From 1995-2005, David was Senior Partner of Beachcroft LLP, the national firm of solicitors, specialising in insurance and financial services. He advises the Association of British Insurers and led the legal teams which established PASS (the Pension Advisers' Support System), the Pensions Protection Investments Accreditation Board (PPIAB) and its Raising Standards Quality Mark, and the Association of Independent Financial Advisers (AIFA). He served as the first chairman of AIFA from 1999 to 2002.
He is a Fellow of the Institute of Actuaries and an honorary fellow of the International Institute of Risk and Safety Management. In 2004 he became the first independent chairman of the Professional Standards Board of the Chartered Insurance Institute (CII) and from 2007-2008 he was President of the CII. He is a Trustee of the British Occupational Health Research Foundation and, in December 2004, received a Lifetime Achievement Award from the Insurance Times. A leading authority on rehabilitation, he co-founded - and served as the first chairman of - the Case Management Society UK (CMSUK). He is a fully accredited CEDR mediator.
David started as a trainee solicitor with one of the predecessor firms of Beachcroft . From 1965, he was articled to a former President of the Law Society, Sir Denys Hicks; and, after admission as a solicitor, was made a Partner in 1968. When David stepped down from John Major's Cabinet in 1995 to become Senior Partner, the firm had 150 fee earners; it has since grown to be one of the largest national law firms with over 850 fee earners and a total staff of over 1,400.
David is married with four children.
David first made a mark as Chairman of the British Youth Council and then as President of the Atlantic Association of Young Political Leaders. He was elected Member of Parliament for Wirral at a by-election in March 1976 (later Wirral West) and spent 21 years as an MP. In 1979, he became a member of Margaret Thatcher's first administration - serving as Parliamentary Private Secretary to John Nott, first at Trade and then at Defence.

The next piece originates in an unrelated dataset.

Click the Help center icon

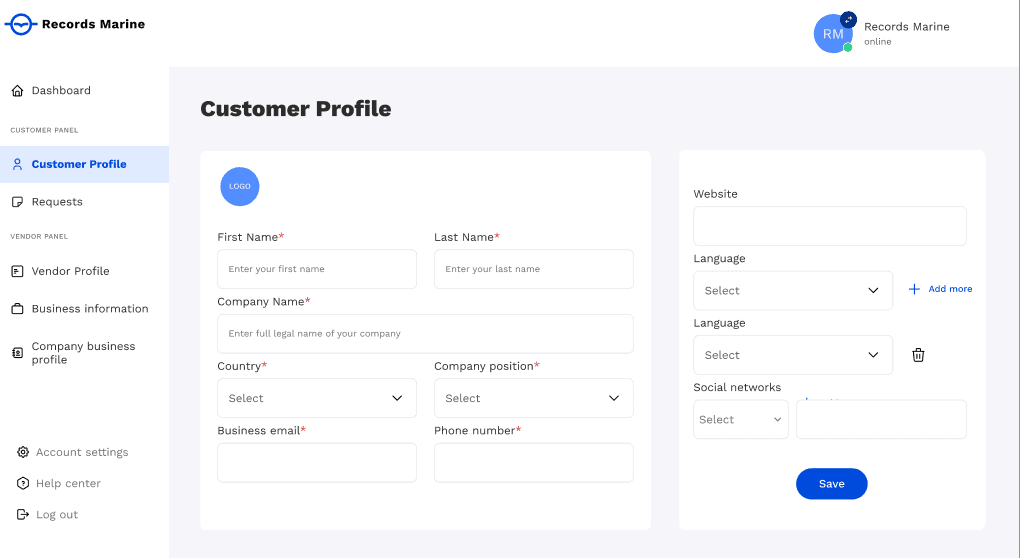[23, 483]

After David had served a spell as a Whip, Margaret Thatcher appointed him as Coal Minister during the coal strike, then made him her Deputy Chief Whip after the 1987 General Election. After serving as Minister for Local Government and Inner Cities from 1989-90, he was appointed by Margaret Thatcher to her Cabinet as Secretary of State for Wales. Re-appointed in that position by John Major, he subsequently became Secretary of State for Employment in 1993 and then Chancellor of the Duchy of Lancaster (and Minister for Public Service and Science) in 1994-95.
As a Member of the House of Lords, David often represents the All-Party Parliamentary Group on Insurance and Financial Services and is a frequent speaker at national and international conferences on insurance and reinsurance. He is President of the All-Party Parliamentary Group on Occupational Health and Safety. As Chairman of the Inter-Parliamentary Council Against Racism and Anti-Semitism, he is also Trustee of the Holocaust Educational Trust and Vice Chairman of the War Crimes Group.

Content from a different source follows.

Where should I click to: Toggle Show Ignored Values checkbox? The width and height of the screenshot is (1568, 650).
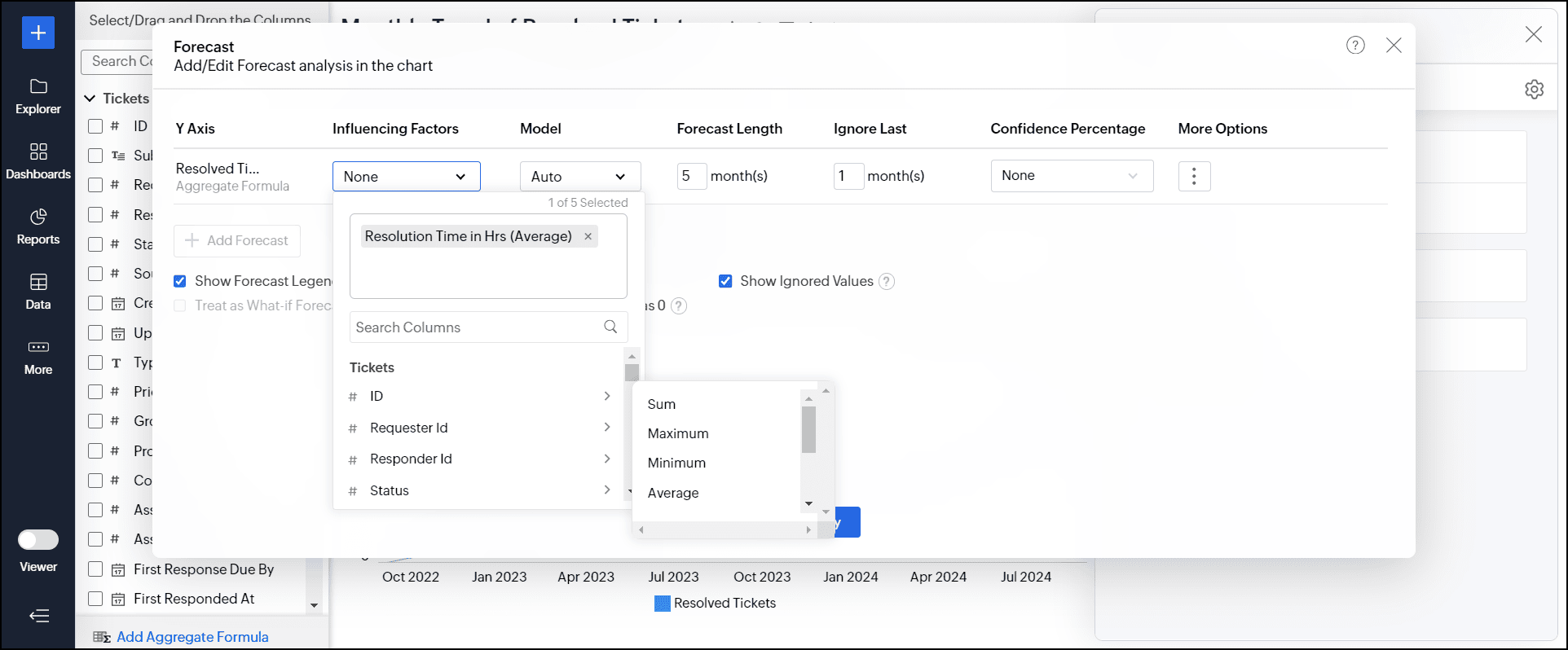click(725, 281)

In recent times he has regularly served on the Conservative front bench on an ad hoc basis, speaking on behalf of the party on policy areas as diverse as the Lisbon Treaty, the Compensation Bill and the Religious Hatred Bill, where he played the leading role in successfully resisting Labour's concerted attempt to curtail legitimate freedom of expression on religious matters. On 7 October 2008, David Cameron asked him to go formally onto the front bench, to shadow Peter Mandelson in the House of Lords on Business, Enterprise and Regulatory Reform matters.
David was awarded the MBE in 1973 and appointed to the Privy Council in 1990. He was made a Life Peer as Lord Hunt of Wirral in 1997 and is still President or Patron of over fifty charities and voluntary organisations.